Watercolour on paper
27 x 35 cm
© Colección Carmen Thyssen-Bornemisza
These eight watercolours belong to a series of twelve, of which numbers 6, 10, 11 and 12 are not featured. The series came from the household of General Juan Prim y Prats. Each was painted from life while the painter was in Tétouan, probably when he was doing military service in Morocco. The series is not known to have been a commission and the fact that the themes are not about war makes it unlikely that they were painted between 1859 and 1860, i.e. the date of the War of Africa, where Prim was commanderin- chief. Rather they seem more consonant with the taste for exotic Orientalist views and themes which became widespread after the war, and thanks to the prestige of Fortuny, who had witnessed the conflict.

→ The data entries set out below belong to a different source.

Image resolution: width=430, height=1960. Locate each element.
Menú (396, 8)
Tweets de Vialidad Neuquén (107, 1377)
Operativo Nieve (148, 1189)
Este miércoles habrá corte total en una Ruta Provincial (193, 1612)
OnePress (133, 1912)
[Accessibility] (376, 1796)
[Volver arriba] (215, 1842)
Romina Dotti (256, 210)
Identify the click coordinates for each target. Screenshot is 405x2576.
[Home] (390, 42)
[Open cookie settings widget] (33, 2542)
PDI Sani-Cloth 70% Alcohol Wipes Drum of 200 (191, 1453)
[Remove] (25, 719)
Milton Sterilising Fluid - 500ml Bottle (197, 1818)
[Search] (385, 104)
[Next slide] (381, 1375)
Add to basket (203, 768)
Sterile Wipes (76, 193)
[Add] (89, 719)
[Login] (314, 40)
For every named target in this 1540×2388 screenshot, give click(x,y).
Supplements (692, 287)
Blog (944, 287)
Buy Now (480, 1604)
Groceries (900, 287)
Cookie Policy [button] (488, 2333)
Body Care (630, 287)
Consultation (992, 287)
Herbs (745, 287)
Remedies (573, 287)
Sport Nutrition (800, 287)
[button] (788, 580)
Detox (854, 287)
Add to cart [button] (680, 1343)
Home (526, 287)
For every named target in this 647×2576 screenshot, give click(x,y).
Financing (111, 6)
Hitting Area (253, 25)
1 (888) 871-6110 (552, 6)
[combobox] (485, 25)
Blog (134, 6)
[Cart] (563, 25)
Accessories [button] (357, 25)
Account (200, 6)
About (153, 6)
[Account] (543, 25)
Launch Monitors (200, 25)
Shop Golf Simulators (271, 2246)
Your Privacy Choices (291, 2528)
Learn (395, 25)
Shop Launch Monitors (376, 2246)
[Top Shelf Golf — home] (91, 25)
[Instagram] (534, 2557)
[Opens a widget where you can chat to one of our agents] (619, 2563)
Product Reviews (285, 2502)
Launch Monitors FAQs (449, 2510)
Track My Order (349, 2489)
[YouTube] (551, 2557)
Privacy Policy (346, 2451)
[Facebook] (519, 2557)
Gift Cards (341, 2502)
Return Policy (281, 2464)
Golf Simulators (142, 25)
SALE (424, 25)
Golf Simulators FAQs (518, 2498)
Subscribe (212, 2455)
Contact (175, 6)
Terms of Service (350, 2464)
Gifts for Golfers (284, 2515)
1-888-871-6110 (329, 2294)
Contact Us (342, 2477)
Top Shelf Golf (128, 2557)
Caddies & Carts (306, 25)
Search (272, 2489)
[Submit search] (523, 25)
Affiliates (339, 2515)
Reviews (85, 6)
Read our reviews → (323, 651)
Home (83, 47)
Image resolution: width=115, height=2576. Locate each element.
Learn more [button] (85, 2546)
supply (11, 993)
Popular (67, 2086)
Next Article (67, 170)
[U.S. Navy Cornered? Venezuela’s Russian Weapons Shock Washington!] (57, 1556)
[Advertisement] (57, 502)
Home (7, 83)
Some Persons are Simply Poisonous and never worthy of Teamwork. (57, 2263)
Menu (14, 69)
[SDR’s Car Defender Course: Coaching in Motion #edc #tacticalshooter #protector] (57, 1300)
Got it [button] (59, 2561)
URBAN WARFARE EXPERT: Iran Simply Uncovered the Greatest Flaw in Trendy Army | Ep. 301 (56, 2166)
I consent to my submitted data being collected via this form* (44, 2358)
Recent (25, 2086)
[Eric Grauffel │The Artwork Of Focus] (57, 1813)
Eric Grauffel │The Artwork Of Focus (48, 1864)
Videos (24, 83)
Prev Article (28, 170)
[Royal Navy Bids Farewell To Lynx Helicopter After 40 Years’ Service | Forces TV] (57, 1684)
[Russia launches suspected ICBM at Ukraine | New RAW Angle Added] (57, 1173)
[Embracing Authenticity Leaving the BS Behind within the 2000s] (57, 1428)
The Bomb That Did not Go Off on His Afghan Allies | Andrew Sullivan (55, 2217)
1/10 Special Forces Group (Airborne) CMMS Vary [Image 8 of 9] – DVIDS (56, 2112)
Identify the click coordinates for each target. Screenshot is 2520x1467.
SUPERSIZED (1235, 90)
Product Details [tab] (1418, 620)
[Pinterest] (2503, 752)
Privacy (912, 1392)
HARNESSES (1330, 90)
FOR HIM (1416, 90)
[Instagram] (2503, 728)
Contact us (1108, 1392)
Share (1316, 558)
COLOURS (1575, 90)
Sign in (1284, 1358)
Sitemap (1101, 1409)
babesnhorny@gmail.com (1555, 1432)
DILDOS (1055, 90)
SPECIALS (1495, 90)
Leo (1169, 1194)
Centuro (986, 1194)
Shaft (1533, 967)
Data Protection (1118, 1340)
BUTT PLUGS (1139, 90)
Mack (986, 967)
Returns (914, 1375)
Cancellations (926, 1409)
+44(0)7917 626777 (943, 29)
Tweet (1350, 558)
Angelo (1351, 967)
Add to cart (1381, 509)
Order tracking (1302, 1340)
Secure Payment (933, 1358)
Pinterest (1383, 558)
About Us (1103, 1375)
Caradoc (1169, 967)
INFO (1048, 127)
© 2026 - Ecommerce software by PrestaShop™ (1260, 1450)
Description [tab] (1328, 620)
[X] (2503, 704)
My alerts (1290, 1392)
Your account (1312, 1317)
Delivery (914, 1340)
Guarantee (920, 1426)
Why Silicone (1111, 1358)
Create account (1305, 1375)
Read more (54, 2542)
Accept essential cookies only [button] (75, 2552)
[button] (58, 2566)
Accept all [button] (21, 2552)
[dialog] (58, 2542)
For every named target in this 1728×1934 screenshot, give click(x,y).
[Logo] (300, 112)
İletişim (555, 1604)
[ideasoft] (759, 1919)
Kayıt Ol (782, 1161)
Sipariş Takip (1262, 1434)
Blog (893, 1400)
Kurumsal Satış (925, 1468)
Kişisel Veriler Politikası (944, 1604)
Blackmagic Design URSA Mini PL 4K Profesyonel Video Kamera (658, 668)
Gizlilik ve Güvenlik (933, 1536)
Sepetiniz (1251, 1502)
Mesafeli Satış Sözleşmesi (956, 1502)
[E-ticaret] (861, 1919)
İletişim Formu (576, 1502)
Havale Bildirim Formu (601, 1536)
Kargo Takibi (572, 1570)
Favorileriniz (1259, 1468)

The numeration of the first watercolours shows the city gradually drawing closer, and we see that the atmosphere in the landscapes has been captured successfully. In the case of Tétouan Estuary the greyish blues of the peaks in the distance and the beautiful whitish blue of the water harmonise perfectly with the green banks of the middle area and the white of the village at centre. Meanwhile, all is bathed in a greyish light which the sky reflects in an atmosphere of great radiance. Prominent in Road to Tétouan are the lushness of the vegetation in the lower half (with the picturesque small figure), the horizontal line in the distance, and the subdued colour range of the sky. In Rif Mountains on the Road to Tétouan Flórez captured the vivacity of those expressive grey-blue peaks in contrast with the delicacy of the small figures and trees, with the prominence of sky and light again repeated. The view from a distance of Tétouan shows similar features of a landscape bathed in greyish light. However, when we enter the city, the quality of the watercolours diminishes, due to Flórez’s obvious limitations when reproducing interiors and his awkwardness when attempting to bring perspective lines to life. There is still some light in Street in Tétouan, despite the drawing’s scant appeal – with its very unlikely engrailed arches – and the poorly executed shadows. The clumsiness of the perspective is even more pronounced in A Mosque, where the improbable spatial distribution is not redeemed by the admittedly rather fine picturesqueness of the figures and details. It is true that the diagonal view of the bays in the Great Mosque provides a more convincing angle for capturing the space within, but furniture such as the nimbar is not wellsuited to the area and the shadows are not adequately defined. Regarding the last of the interiors, The Algerian’s Cafe, although the transparency of the space makes a certain atmosphere of light possible, once again the geometry of the perspective is not completely convincing, as for example in the case of the ambiguous placing of the diaphragm arch and – as a result – the end of the raised area on the right, which has not been rendered accurately.